Históricamente, la virginidad y la sexualidad femenina siempre ha provocado cierto recelo. Las diosas de las antiguas Grecia y Roma personificadas como vírgenes no siempre exigieron una castidad similar a sus fieles. Aunque el aspecto de virgen guerrera de Atenea era venerado en el Partenón ateniense, mientras que el cercano Erecteion era el templo consagrado a una faceta más cálida y doméstica de la misma diosa. La estatua de Gea, la diosa madre, se alzaba muy cerca del altar de Atenea. Se rumoreaba que, en algunas regiones griegas, las sacerdotisas de Atenea practicaban celebraciones orgiásticas cubiertas por máscaras de gorgonas. Artemisa también presidía las actividades orgiásticas. En un sentido amplio, las sacerdotisas de la diosa imitaban su naturaleza de prostituta sagrada más que su aspecto virginal. Una notable excepción: la diosa romana Vesta, equivalente a la griega Hestia. Ambas eran la encarnación del fuego y, por tanto, informes, por lo que no las representan con iconos antropomórficos. Quizá esta particularidad explica parcialmente las razones por las que Vesta es menos conocida que otras diosas con las que comparte la condición de una de las doce grandes divinidades romanas.
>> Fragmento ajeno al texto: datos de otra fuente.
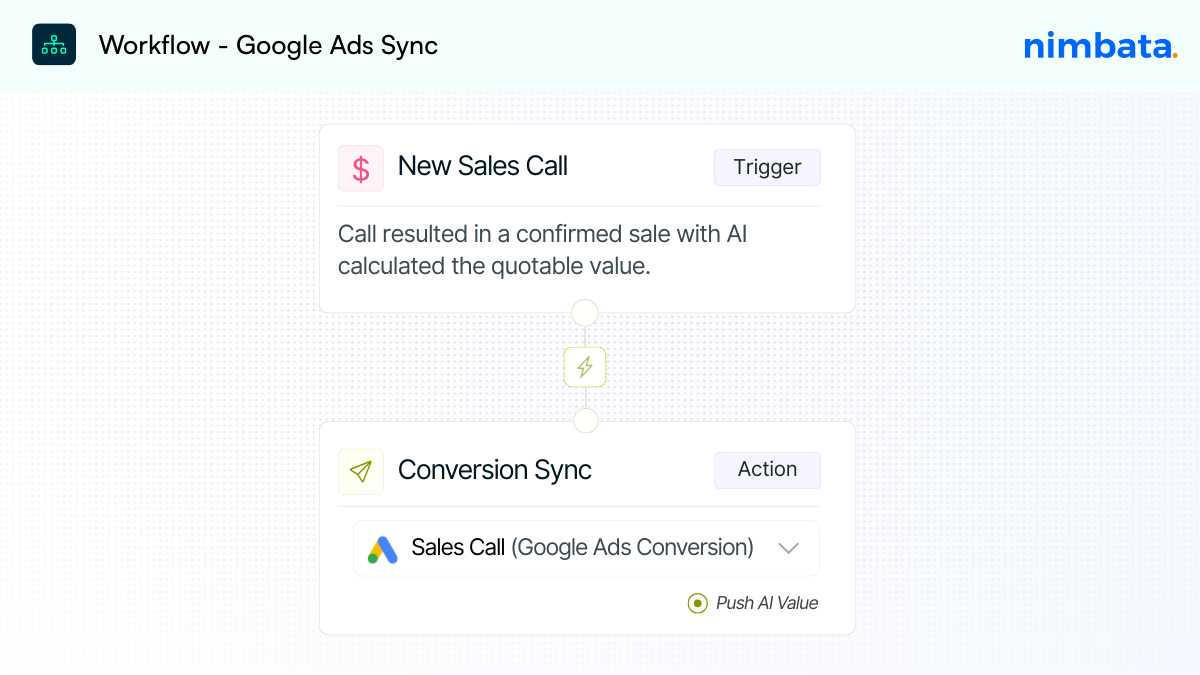
Task: Click the workflow node icon in the header
Action: [53, 44]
A través de la historia, a la mujer se le disputó incluso el privilegio de decidir a quién llevaba a la cama por primera vez. Desde el derecho de pernada — esa oprobiosa noción medieval donde el señor feudal podía desvirgar a la esposa de su vasallo — hasta la imposición del matrimonio, la mujer se convirtió en víctima de su primera vez. La metáfora parece evidente: La Eva sobreviviente en todas las mujeres, sufriendo el castigo bíblico por haber desobedecido al dios iracundo del Antiguo Testamento, ese dios portentoso que condenó su curiosidad — y quizás lujuria — y la obligó a ser siempre inocente y aterrada bajo el falo masculino. La serpiente que castiga y el Adán que reivindica su torpeza en el lecho nupcial.
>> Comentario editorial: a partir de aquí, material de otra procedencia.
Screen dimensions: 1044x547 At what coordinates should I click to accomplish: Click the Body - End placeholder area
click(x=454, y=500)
Suele decirse que, en lo tocante a la liberación sexual, los últimos treinta años han sido mucho más revolucionarios que toda la evolución sucedida durante cinco siglos. Aún así, queda un largo trecho que recorrer, desde esa noción del sexo como pecado primigenio y la mujer como principal perpetradora. Y es que quizás, la virginidad, con toda su carga simbólica, esa percepción de lo orgiástico como celebración de la libertad y el deseo como pecador, devuelvan a Eva no sólo su lugar en el paraíso sino además, reivindiquen su triunfo sobre la simbología que la condenó a la mortalidad, a esa pequeña muerte que heredó al resto de la humanidad. Una mirada hacia la historia personal que celebre la identidad. Ya lo decía Oscar Wilde, el librepensador por excelencia y quizás reflejo de su tiempo: “Me gustan las mujeres con mucho pasado y los hombres con mucho futuro.”